My latest Pluralsight course came out last month, and I’ve been so busy with the next one I haven’t blogged about it yet…
It’s all about Executable Specifications – defining requirements for software in a way that is testable, and testing the software meets the requirements using SpecFlow:
Executable Specifications: End-to-End Acceptance Testing With SpecFlow
The course looks at defining specifications that can be executed at different levels, to give confidence to different stakeholders. I cover feature-level acceptance tests, for the Product Owner and business stakeholders; technical acceptance tests for the Architect and design stakeholders; and negative acceptance tests for QA.
The focus is on end-to-end tests, where you flex the entry and exit points of your solution at a feature level. The demo solution uses a WPF admin UI and a public Web UI, both powered by a REST API over a SQL database. In the course I build SpecFlow tests which integrate with different test platforms to flex scenarios like:
Given that we have no more stock of the product 'fish-heads'
And the item is not to be re-ordered
When I discontinue the item in the management portal
Then the product is recorded as not available
And the stock count for the product is recorded as 0
And the product shows as not available on the website product list
And the availability for the product on the website product page shows the message
| message |
| Sorry!
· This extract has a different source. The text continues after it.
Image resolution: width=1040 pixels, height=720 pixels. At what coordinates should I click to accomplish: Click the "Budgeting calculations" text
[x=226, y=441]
This product is no longer available. |
In the SpecFlow steps, I demonstrate integrating with TestStack White to automate the WPF app, Selenium to automate the browser, and the native .NET HTTP and SQL clients to verify the API and database.
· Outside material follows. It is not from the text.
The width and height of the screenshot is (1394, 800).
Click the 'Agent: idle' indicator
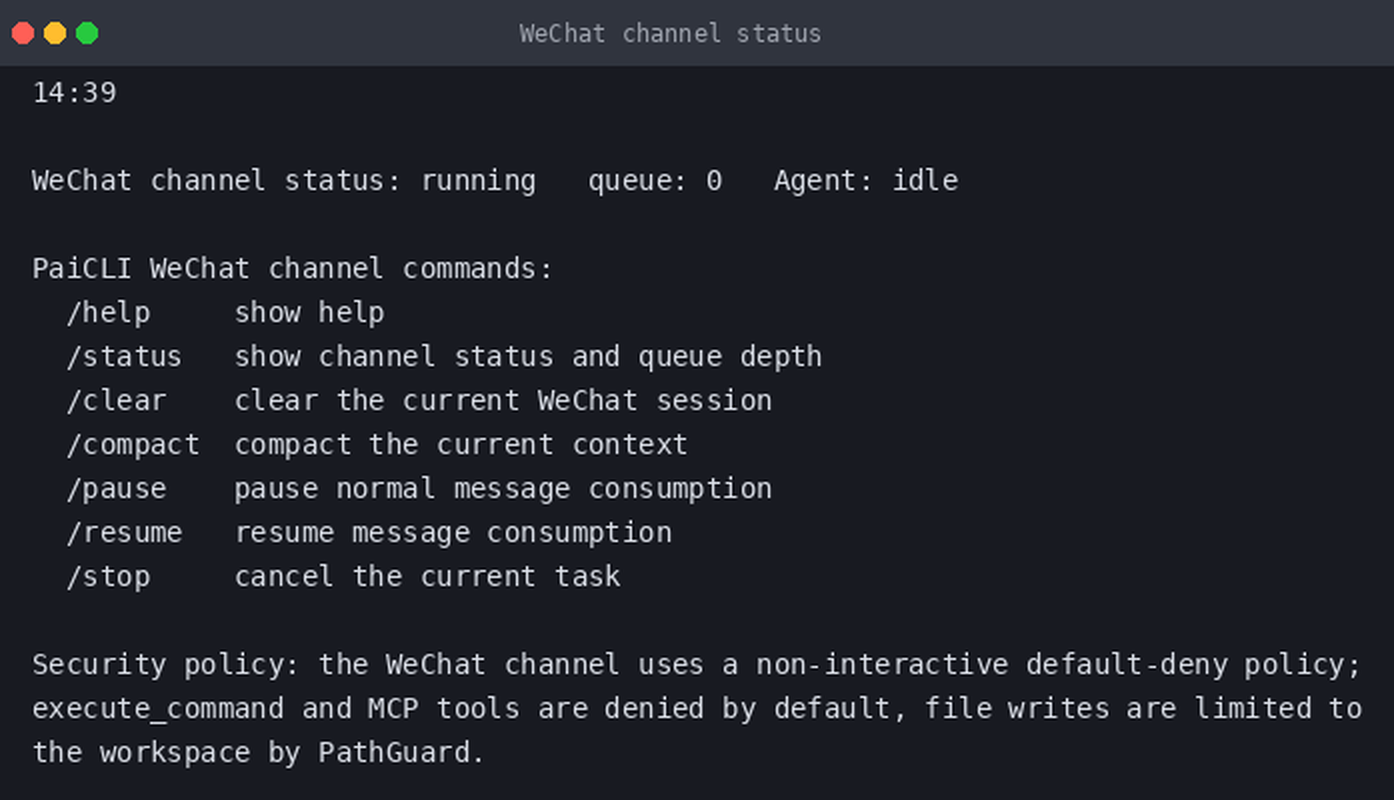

These are tests which prove your whole solution actually works, all the components work together, and the functionality does what the business users want it to do.
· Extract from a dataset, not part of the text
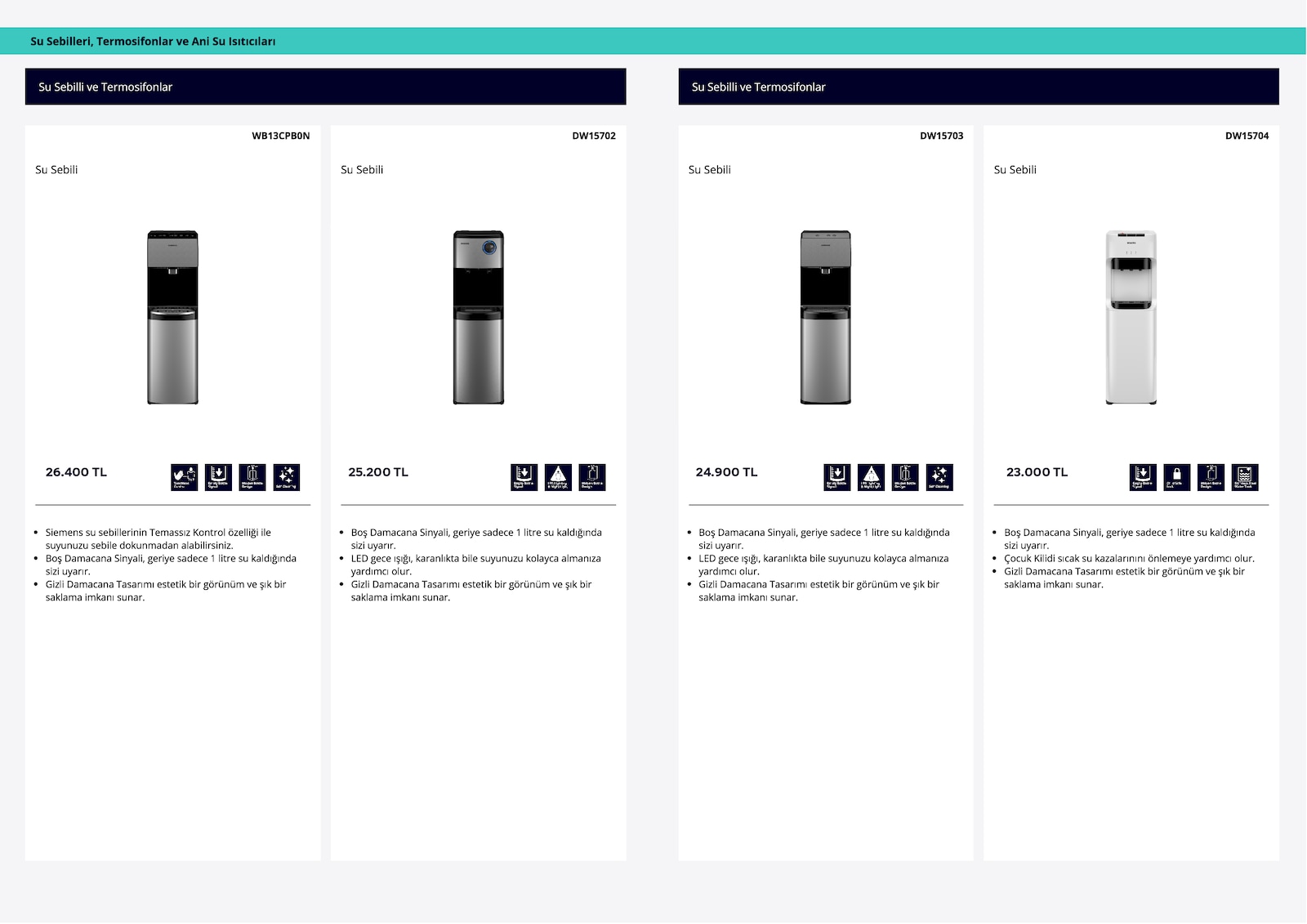Viewport: 1307px width, 924px height.
Task: Click the left Su Sebilli ve Termosifonlar header
Action: 326,87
The course is delivered over five modules:
Introducing Executable Specifications
- What executable specifications are, how they are used as acceptance tests
- SpecFlow 101
- What end-to-end testing gives you that other tests don’t
Acceptance Testing the Whole Stack
- Integrating with SpecFlow to test all the parts of your solution
- Automating WPF with SpecFlow + White
- Automating Firefox with SpecFlow + Selenium
- Verifying database changes
Acceptance Testing Outside the Stack
- Integrating SpecFlow with stubs to verify your solution’s interaction with other components
- Verifying emails are sent using a self-hosted SMTP stub with Papercut
- Verifying Web services are called using a self-hosted WCF stub
- Verifying messages are sent using MSMQ and a message handler stub
Technical Acceptance Tests
- Using the same approach and tools for features which are non-functional requirements
- API testing – GETs with caching and PUTs with secure endpoints
- API performance testing – automating loader.io through SpecFlow
Course Summary
- Benefits of stating requirements as features
- When to use end-to-end acceptance tests over unit tests
This is quality-focused course which looks at how you can build automated tests that everyone in the project understands, and which actually verify the correctness of the solution.